CEA Holding holds approximately 49.8% of the 16.4 billion China Eastern shares in issue. It directly and indirectly holds around 5.53 billion A-shares and about 2.63 billion H-shares – shares of mainland Chinese companies that are traded on the Hong Kong stock exchange – through CES Global Holdings (Hong Kong).

CEA Holding must purchase the additional A-shares within a twelve-month validity period from 2 February, the date on which the issuance was approved at a China Eastern board meeting.

Once the non-public issuance is complete, CEA Holding, which is funding the share purchase with cash, will directly and indirectly own nearly 10.7 billion shares of the airline.

The issuance has a 36-month lock-up period, during which CEA Holding may not transfer its shares. Upon expiration of the lock-up period, the shares will be listed and traded on the Shanghai Stock Exchange.

China Eastern says it will use the proceeds to replenish its liquidity and repay debts.

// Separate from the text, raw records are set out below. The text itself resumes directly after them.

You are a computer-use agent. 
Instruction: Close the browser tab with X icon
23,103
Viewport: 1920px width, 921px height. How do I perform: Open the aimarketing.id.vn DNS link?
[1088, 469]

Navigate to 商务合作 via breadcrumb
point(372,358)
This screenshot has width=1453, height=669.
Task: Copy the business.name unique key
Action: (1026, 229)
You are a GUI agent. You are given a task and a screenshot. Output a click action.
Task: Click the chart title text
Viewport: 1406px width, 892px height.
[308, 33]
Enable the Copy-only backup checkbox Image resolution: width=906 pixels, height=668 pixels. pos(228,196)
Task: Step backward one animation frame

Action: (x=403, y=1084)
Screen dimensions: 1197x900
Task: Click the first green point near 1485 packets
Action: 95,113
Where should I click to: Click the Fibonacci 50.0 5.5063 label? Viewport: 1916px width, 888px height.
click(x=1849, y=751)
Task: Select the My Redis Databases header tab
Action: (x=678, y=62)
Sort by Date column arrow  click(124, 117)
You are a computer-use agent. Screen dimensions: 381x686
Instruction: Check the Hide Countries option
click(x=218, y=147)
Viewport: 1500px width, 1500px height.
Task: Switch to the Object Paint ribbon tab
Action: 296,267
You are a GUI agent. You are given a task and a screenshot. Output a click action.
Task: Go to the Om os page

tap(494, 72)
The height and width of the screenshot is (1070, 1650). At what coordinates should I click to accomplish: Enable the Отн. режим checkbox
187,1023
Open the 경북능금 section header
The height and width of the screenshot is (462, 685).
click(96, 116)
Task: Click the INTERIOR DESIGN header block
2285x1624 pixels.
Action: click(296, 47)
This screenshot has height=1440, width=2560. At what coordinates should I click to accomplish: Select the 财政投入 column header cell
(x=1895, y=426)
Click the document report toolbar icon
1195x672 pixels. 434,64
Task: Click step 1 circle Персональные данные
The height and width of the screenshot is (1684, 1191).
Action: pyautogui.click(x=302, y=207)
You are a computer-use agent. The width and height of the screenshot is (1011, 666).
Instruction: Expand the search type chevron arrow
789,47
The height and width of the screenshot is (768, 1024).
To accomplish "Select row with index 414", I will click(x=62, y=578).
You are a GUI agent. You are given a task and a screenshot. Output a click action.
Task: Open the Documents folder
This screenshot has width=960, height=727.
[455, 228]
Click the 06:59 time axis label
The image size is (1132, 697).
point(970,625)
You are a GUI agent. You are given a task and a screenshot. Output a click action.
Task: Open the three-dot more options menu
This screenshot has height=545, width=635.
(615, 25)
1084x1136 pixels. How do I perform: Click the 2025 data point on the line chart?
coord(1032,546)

CNY4.83 billion will go towards replenishing liquidity, while CNY6 billion will pay off debts.

It adds that if it does not receive the proceeds in time, it will first repay debts with its own capital, then replenish its capital with the corresponding amount of proceeds from the issuance.

“The non-public issuance will meet the company’s capital needs for business development, further enhance the company’s comprehensive strength, realise the company’s sustainable development, strengthen the company’s core competitiveness for long-term sustainable development, and effectively improve the company’s profitability and risk-resistance capacity,” the airline says.

It adds that this will also help improve the company’s capital structure, lower its gearing ratio, ease its pressure on debt financing due to funding needs, and enhance its financial stability.

The issuance still requires approval the state-owned Assets Supervision and Administration Commission (SASAC), described as China Eastern’s de facto controller; the Civil Aviation Administration of China; as well as securities regulator the China Securities Regulatory Commission.

After obtaining these approvals, China Eastern will apply to the Shanghai Stock Exchange, China Securities Depository and Clearing Corporation (Shanghai branch) and “other relevant institutions” for the issuance, registration and listing of shares.

After the issuance, China Eastern’s controlling shareholder will remain as CEA Holding and its de facto controller will remain as SASAC.

China Eastern says: “The controlling shareholder, by its actions [in agreeing to buy the A-shares], demonstrates its confidence in the company’s future prospects and its full recognition on the company’s value, which will safeguard the interests of small and medium shareholders.”